WORK TASK: The result should be the lines from the one that contains "Where should I" to the final line of the entries below, copied exactly and with no pictures.

MATERIAL FOR THE TASK:

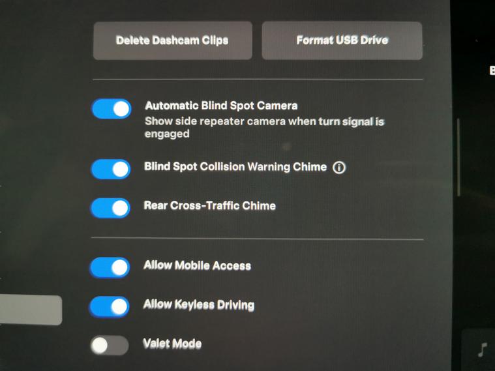Click the 'Allow Keyless Driving' label text
This screenshot has height=371, width=495.
199,304
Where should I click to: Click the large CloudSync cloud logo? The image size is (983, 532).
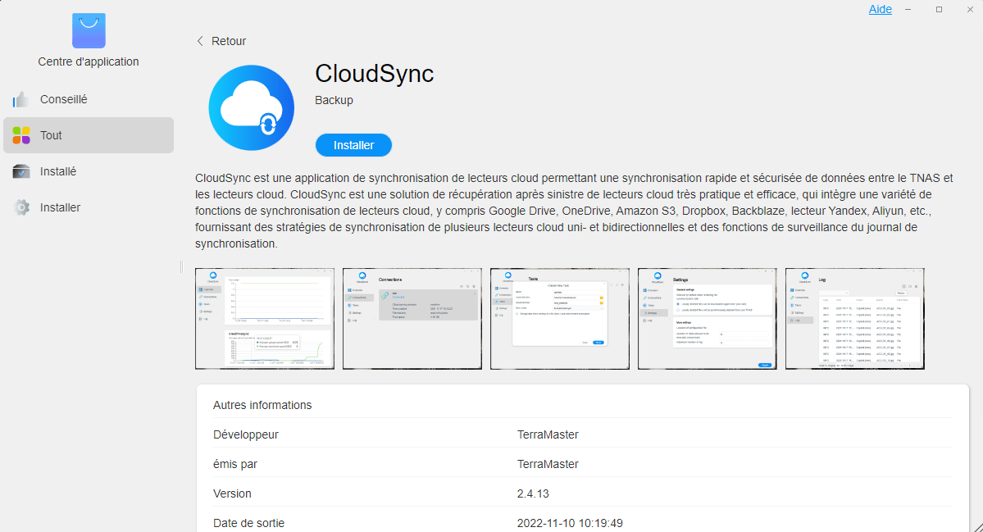point(251,108)
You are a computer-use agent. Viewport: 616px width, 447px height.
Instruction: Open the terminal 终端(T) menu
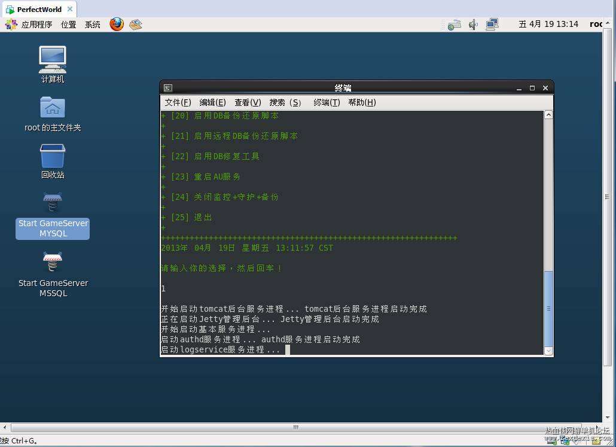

ANSWER SECTION:
Where should I click to: Click the large CloudSync cloud logo? The image size is (983, 532).
point(251,108)
You are a computer-use agent. Viewport: 616px width, 447px height.
Instruction: Open the terminal 终端(T) menu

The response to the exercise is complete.